** STATED PROBLEM **
Please report in full every line of the listing that contains the string "label". Case counts.

--------------------------------------------------

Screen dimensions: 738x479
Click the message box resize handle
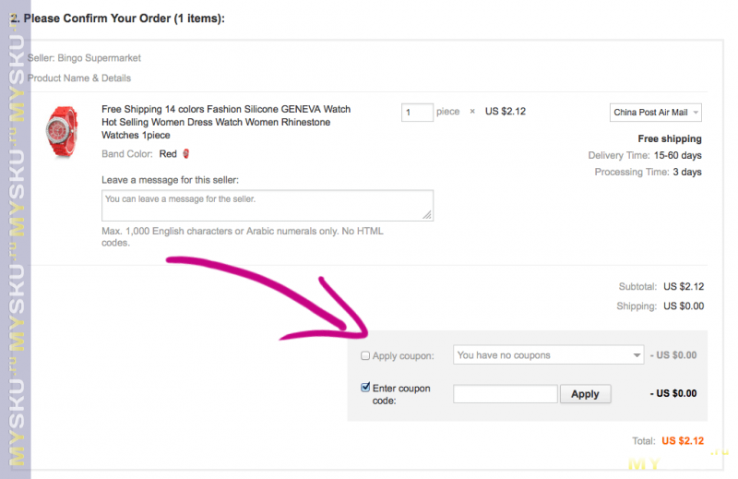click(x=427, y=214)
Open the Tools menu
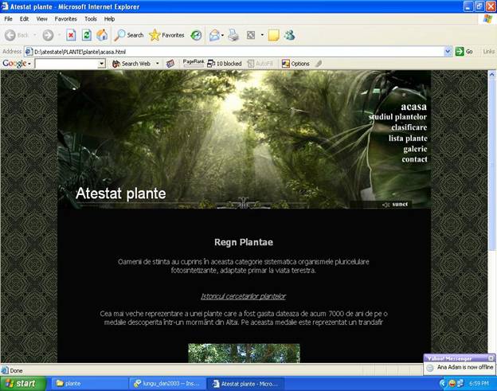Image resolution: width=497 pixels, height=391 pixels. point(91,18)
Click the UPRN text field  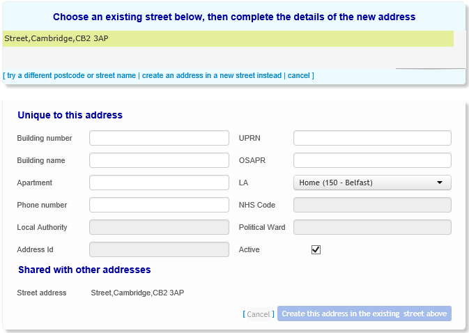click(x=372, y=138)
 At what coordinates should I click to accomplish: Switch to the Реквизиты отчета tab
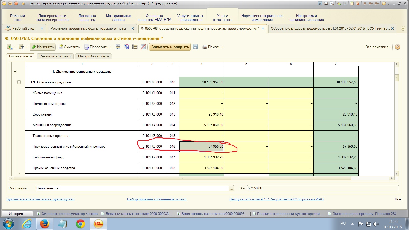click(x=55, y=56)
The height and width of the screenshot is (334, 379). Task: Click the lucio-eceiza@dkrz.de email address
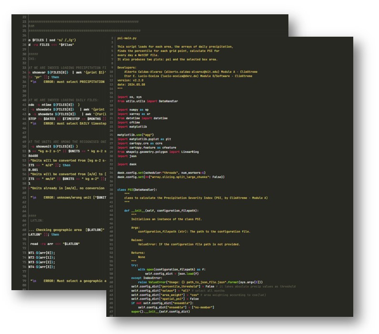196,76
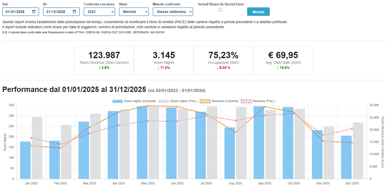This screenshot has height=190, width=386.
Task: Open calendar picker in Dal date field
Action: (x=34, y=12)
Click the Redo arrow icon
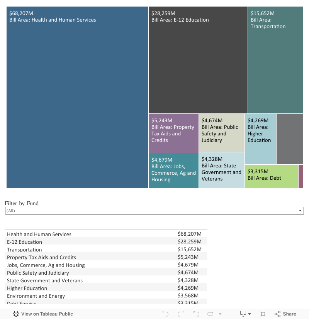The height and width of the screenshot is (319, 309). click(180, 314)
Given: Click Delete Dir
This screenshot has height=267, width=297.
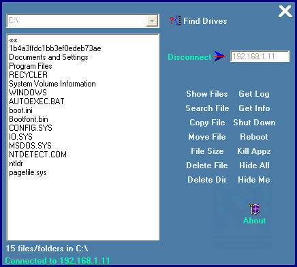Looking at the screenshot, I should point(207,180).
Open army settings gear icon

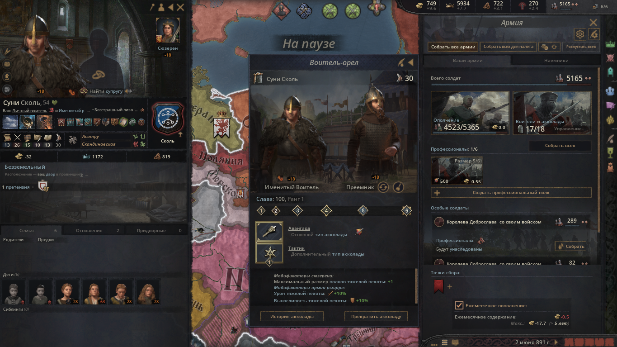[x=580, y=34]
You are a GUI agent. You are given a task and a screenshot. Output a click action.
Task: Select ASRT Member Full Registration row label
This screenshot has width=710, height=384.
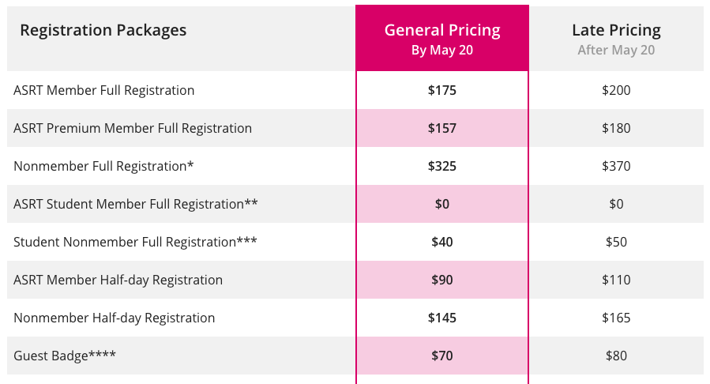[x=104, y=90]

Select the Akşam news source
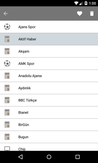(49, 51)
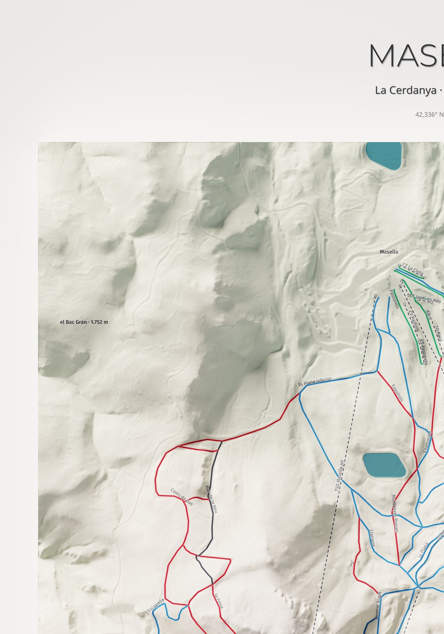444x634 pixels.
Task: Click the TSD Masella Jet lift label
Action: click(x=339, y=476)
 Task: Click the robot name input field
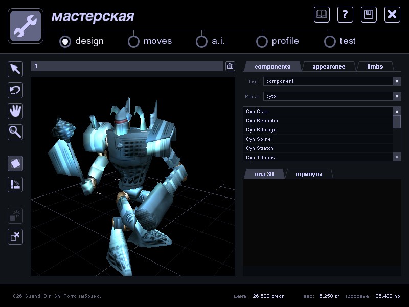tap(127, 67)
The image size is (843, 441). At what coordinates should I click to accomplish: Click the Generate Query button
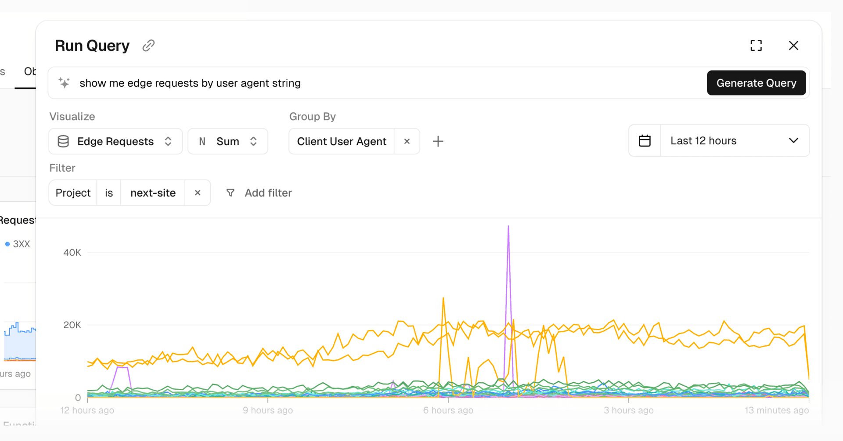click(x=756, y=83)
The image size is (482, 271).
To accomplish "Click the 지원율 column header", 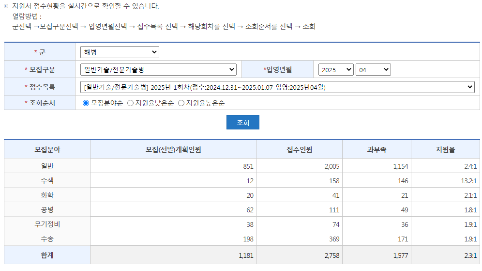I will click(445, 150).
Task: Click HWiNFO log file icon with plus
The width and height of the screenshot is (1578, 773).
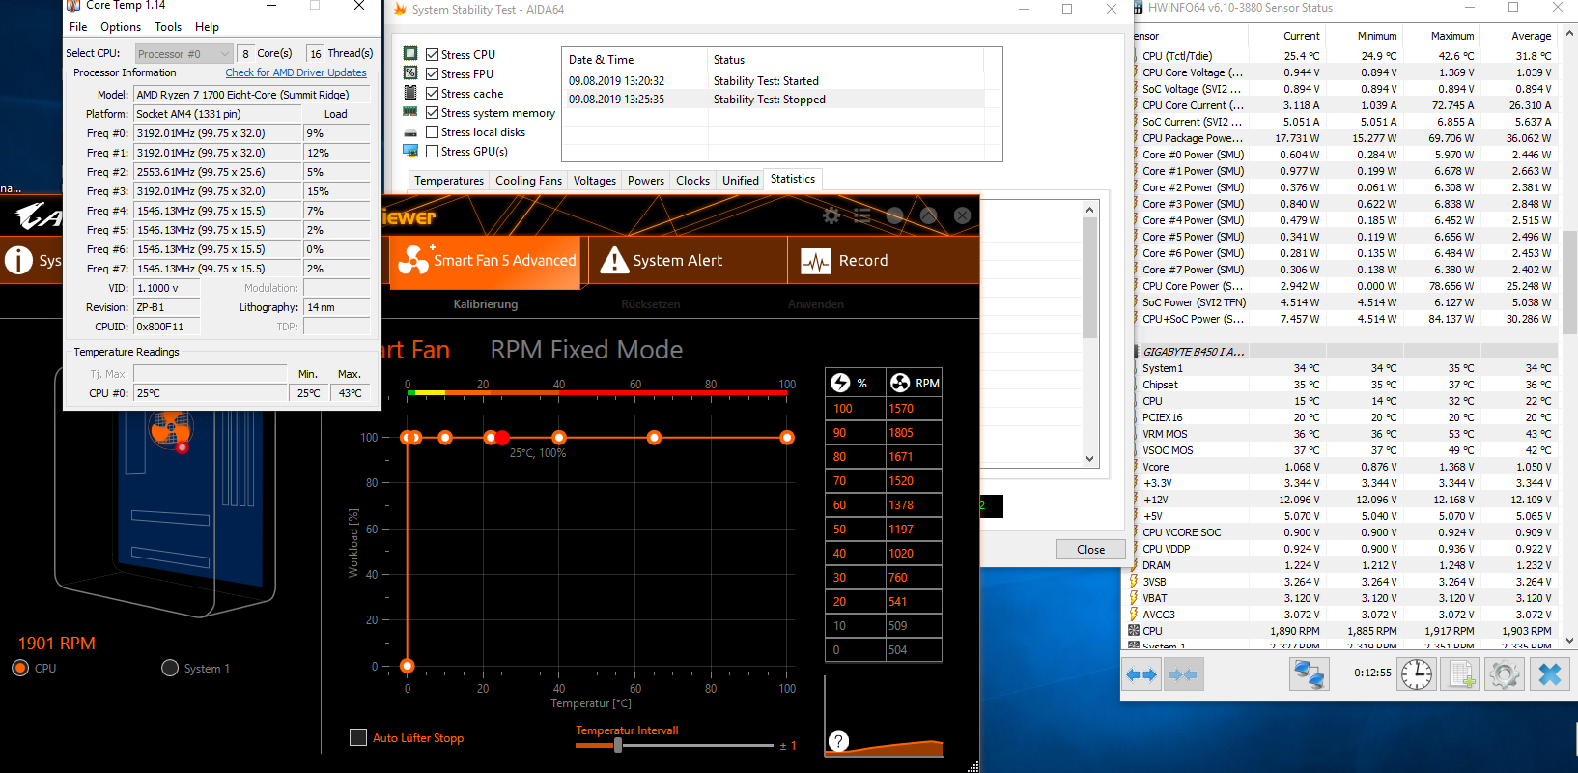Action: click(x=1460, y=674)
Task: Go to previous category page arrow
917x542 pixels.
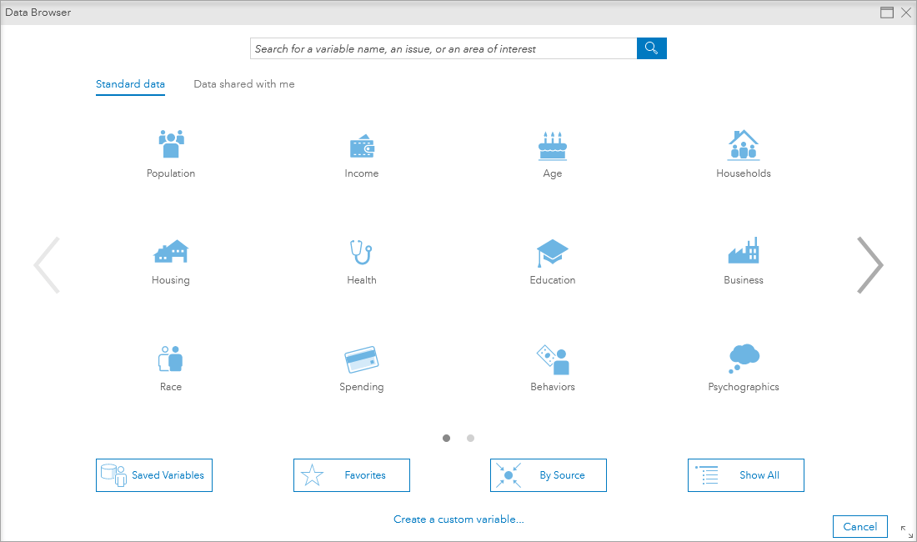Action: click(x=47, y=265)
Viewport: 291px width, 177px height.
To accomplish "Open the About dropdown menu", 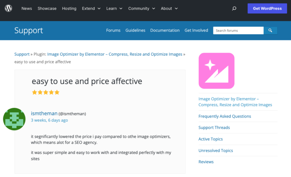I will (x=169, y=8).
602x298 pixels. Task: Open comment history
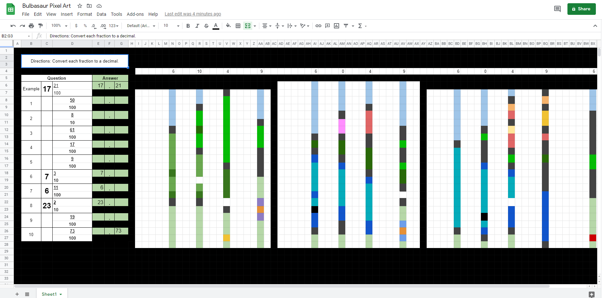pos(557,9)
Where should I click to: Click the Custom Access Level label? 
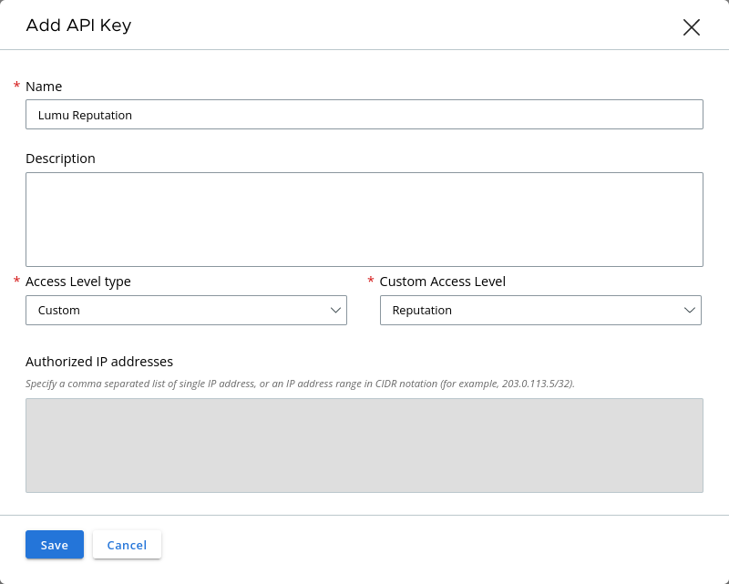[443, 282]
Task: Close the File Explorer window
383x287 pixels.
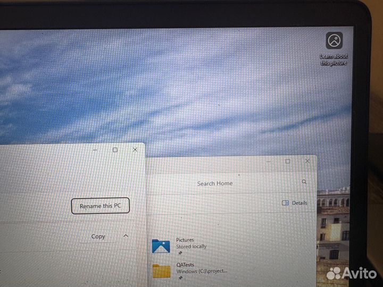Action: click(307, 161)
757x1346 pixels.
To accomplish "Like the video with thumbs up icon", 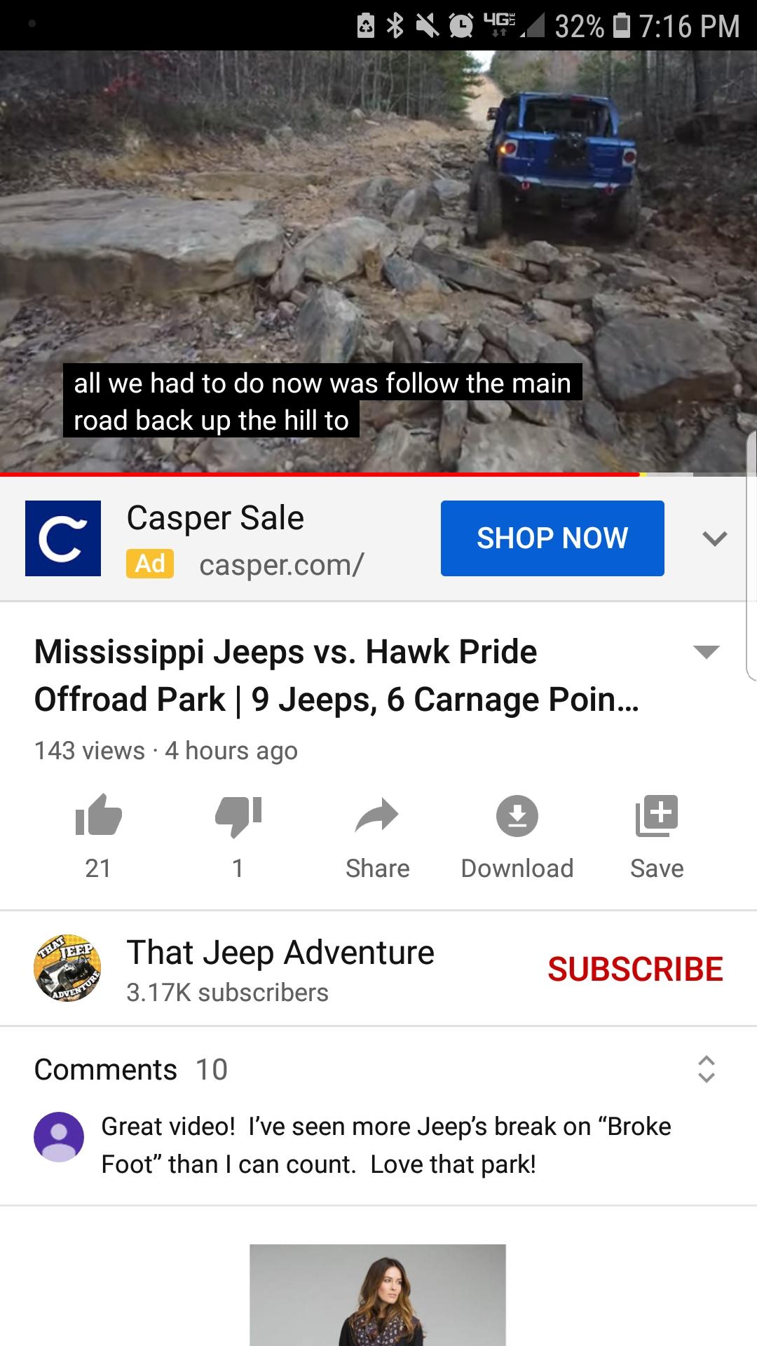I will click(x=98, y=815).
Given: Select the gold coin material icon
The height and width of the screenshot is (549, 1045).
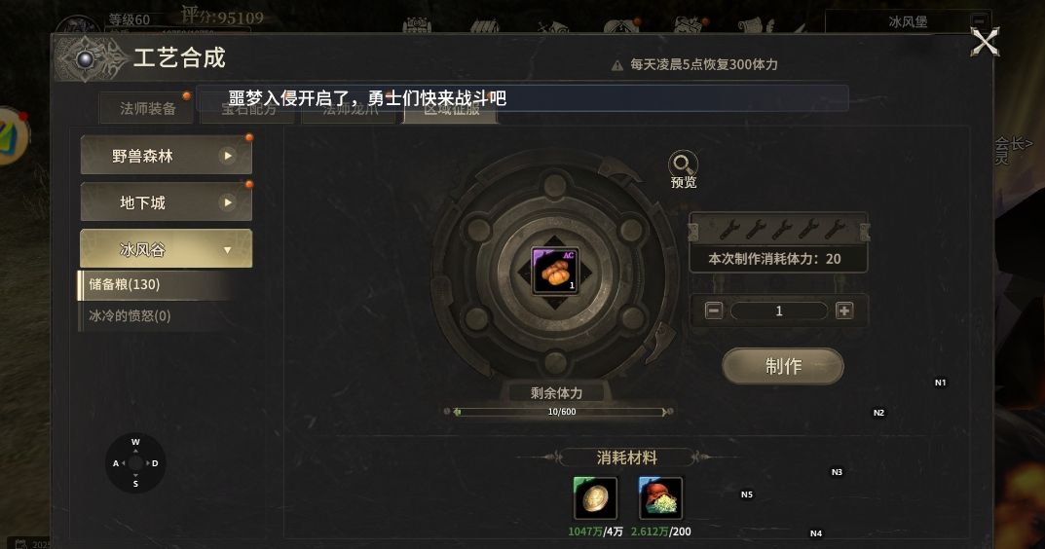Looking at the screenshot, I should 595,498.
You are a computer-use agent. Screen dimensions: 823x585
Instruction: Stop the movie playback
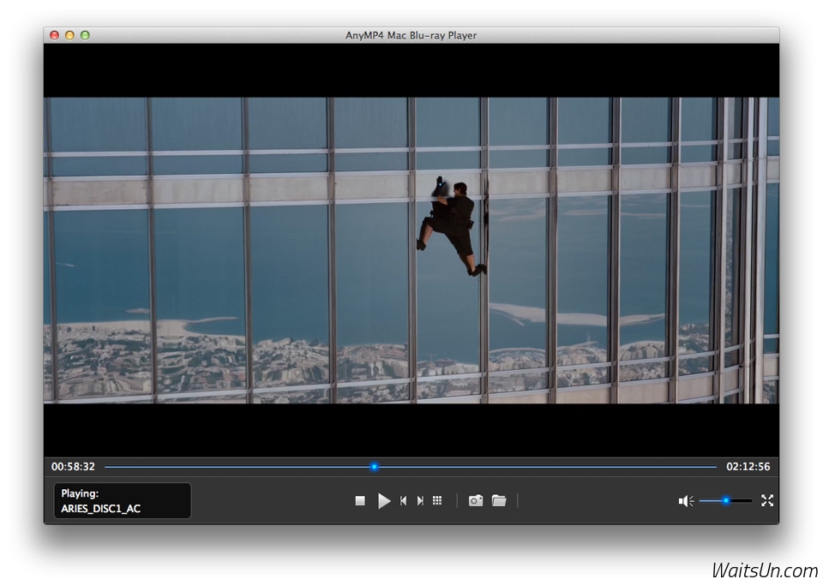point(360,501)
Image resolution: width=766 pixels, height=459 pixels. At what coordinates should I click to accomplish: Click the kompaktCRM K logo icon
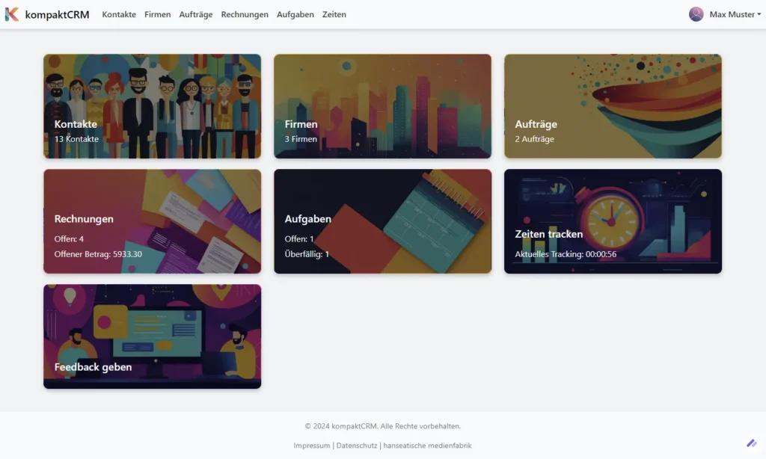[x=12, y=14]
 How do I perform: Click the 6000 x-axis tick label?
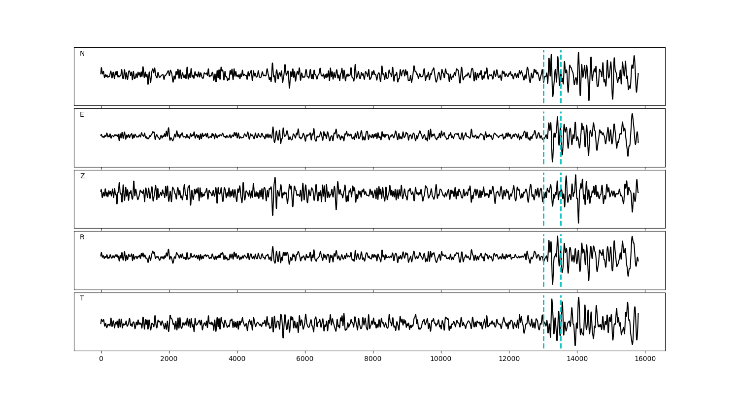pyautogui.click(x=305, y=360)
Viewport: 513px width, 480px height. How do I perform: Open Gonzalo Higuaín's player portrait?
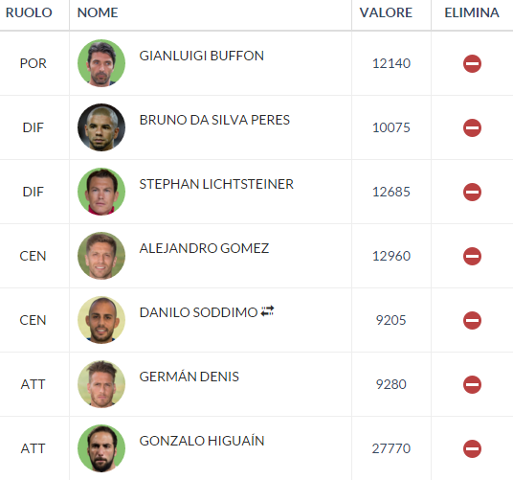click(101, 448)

--------------------------------------------------

** SOLUTION FOR THIS PROBLEM **
Task: Select ASRT Member Full Registration row label
Task: Click the TSD Masella Jet lift label
Where should I click to: Click the Custom Access Level label? 
 How do I perform: Click the 6000 x-axis tick label?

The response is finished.